Skin is just as important as the ear. I understood that in Salon of Touch

The skin as ear

Skin is just as important as the ear. I understood that in Salon of Touch – a sensory laboratory with works by Aviva Endean (A Face Like Yours), Jeppe Ernst (Offertorium: Treatment B), Wojtek Blecharz (blacksnowfalls), and Kuba Krzewiński (Contre No. 1 and Listen with your skin). I – and the others in the room – listened with the skin, listened naked, explored my face, rubbed it with my fingers – and discovered that the face is a landscape of resonance. Sounds are heard differently from within.

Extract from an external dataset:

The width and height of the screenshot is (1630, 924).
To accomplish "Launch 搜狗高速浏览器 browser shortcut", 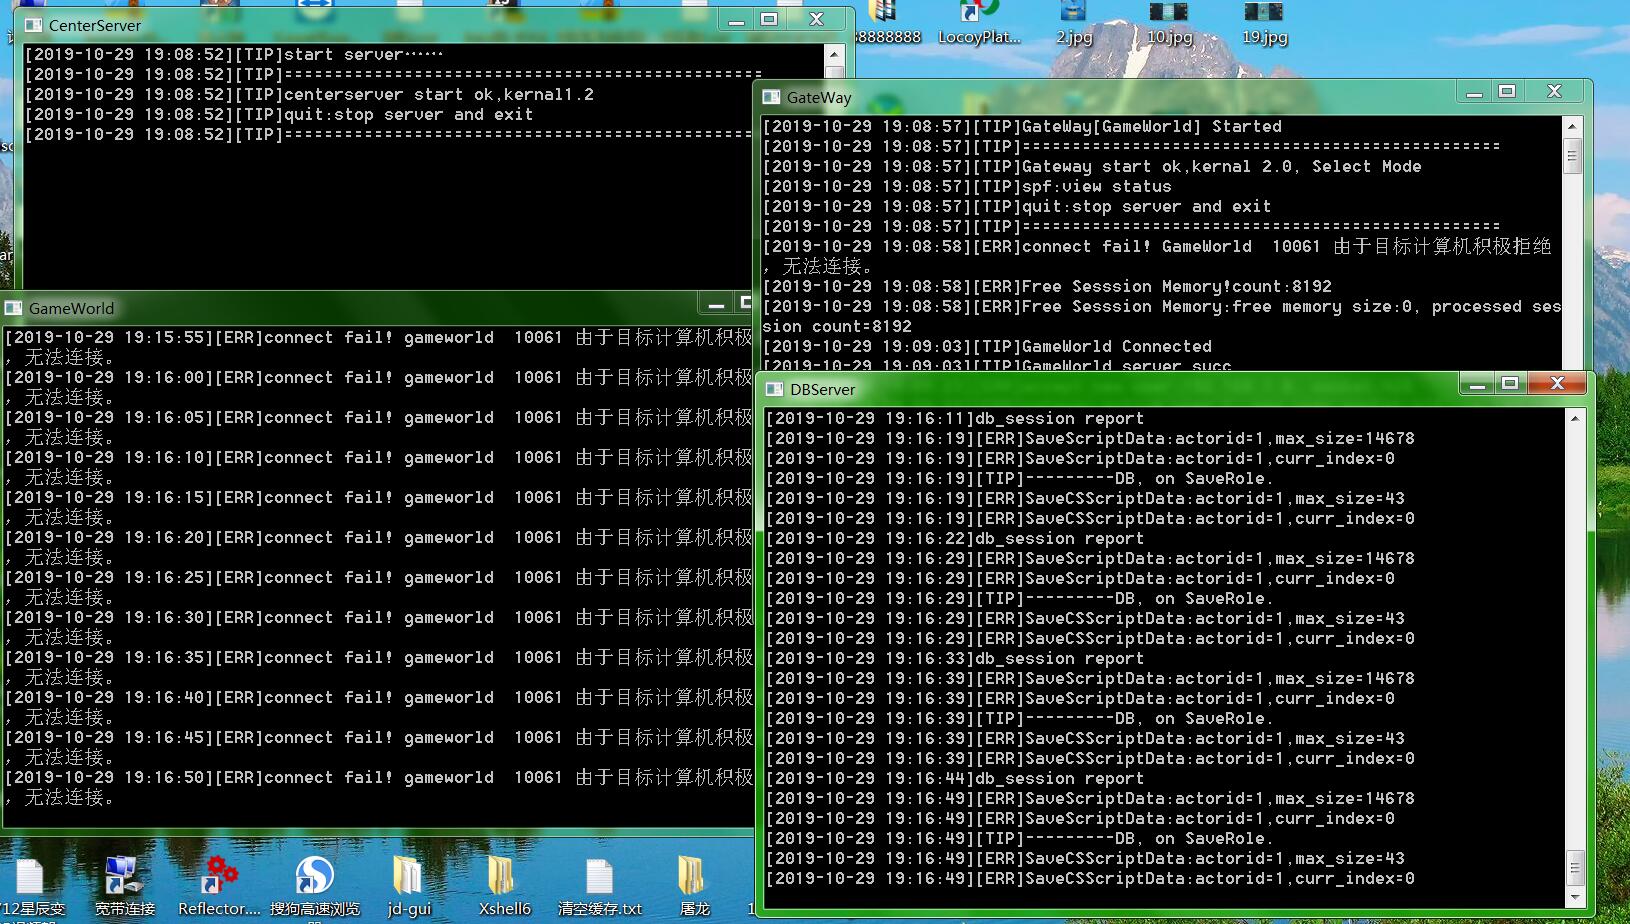I will tap(314, 878).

Michał Pepol and Kuba Krzewiński, »Salon of Touch« at Haus der Berliner Festspiele. © Fabian Schellhorn
Michał Pepol and Kuba Krzewiński, »Salon of Touch« at Haus der Berliner Festspiele. © Fabian Schellhorn

The first thing the audience did upon entering the bright space at Haus der Berliner Festspiele was to wash our hands. Salon of Touch – curated by Aliénor Dauchez, Bastian Zimmermann, and Kuba Krzewiński – felt overall like a cleansing ritual.

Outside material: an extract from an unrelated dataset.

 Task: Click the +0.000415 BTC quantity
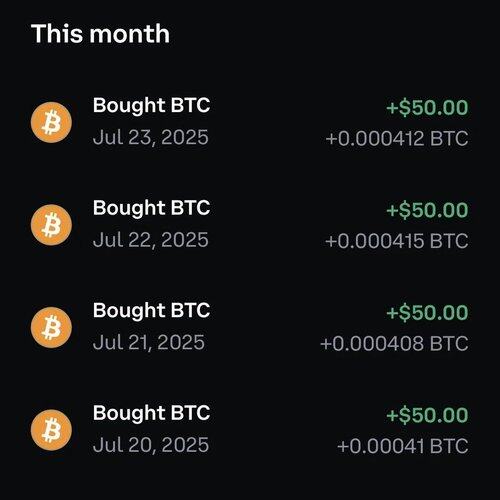(x=397, y=241)
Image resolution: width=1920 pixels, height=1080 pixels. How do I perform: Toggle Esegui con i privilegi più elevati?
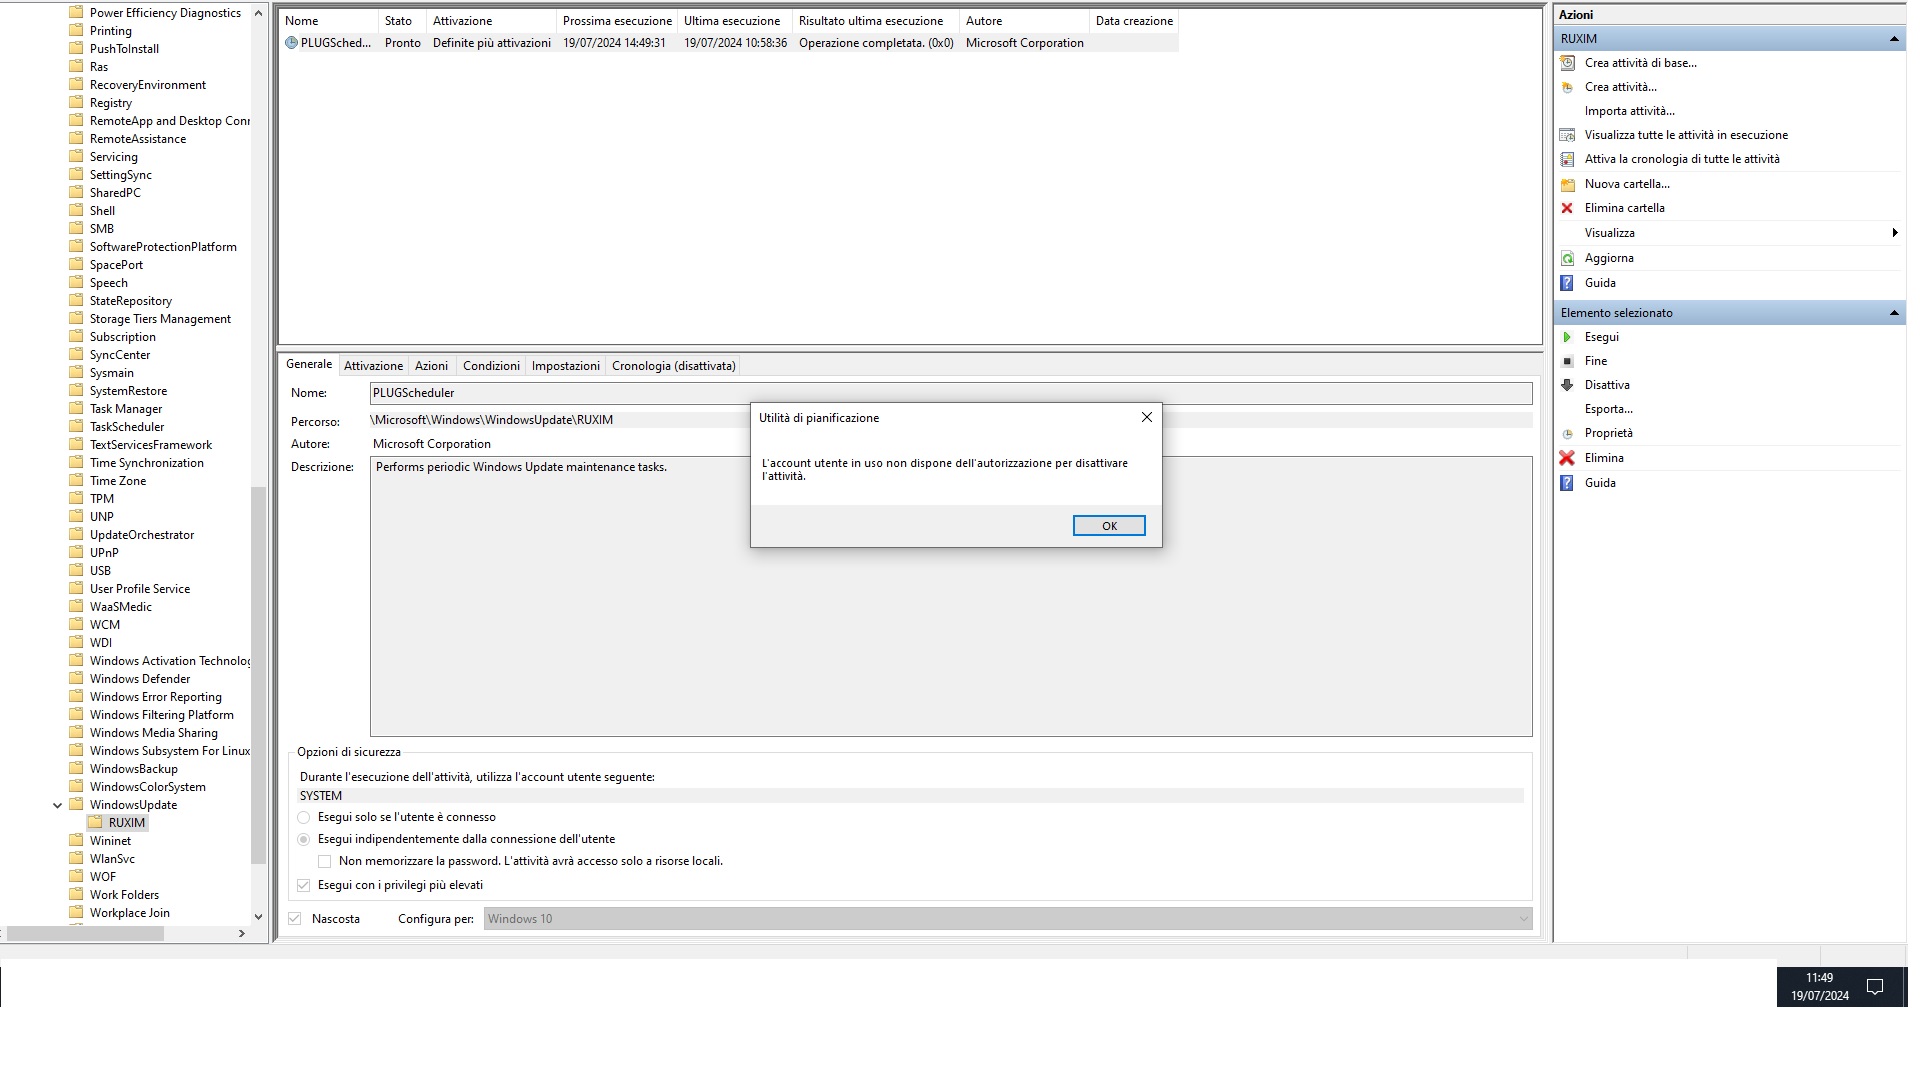tap(304, 885)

»We can’t go back to the forest. We are always available. Even in Schwarzwald, we are online«

These were the last sounds I heard in Berlin. Radically different from the festival’s first day, when the artists behind Melencolia said during an artist talk: »We can’t go back to the forest. We are always available. Even in Schwarzwald, we are online.« Maybe it was only here, in Salon of Touch, with a view of a cherry tree outside the window at Haus der Berliner Festspiele, that we could truly be challenged in our ideas of what it means to be human in a fragmented, hyper-connected time. Here there were no digital loops, only the microscopic vibrations of the skin. And everything was good.